*** Opening Records provided ***

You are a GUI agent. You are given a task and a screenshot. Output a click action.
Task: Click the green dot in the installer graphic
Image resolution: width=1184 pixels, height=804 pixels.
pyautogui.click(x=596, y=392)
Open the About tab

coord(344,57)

*** Closing Records provided ***

[Task to complete]:
Could you repeat every record above exactly as it is written?

[Exercise output]:
You are a GUI agent. You are given a task and a screenshot. Output a click action.
Task: Click the green dot in the installer graphic
Image resolution: width=1184 pixels, height=804 pixels.
pyautogui.click(x=596, y=392)
Open the About tab

coord(344,57)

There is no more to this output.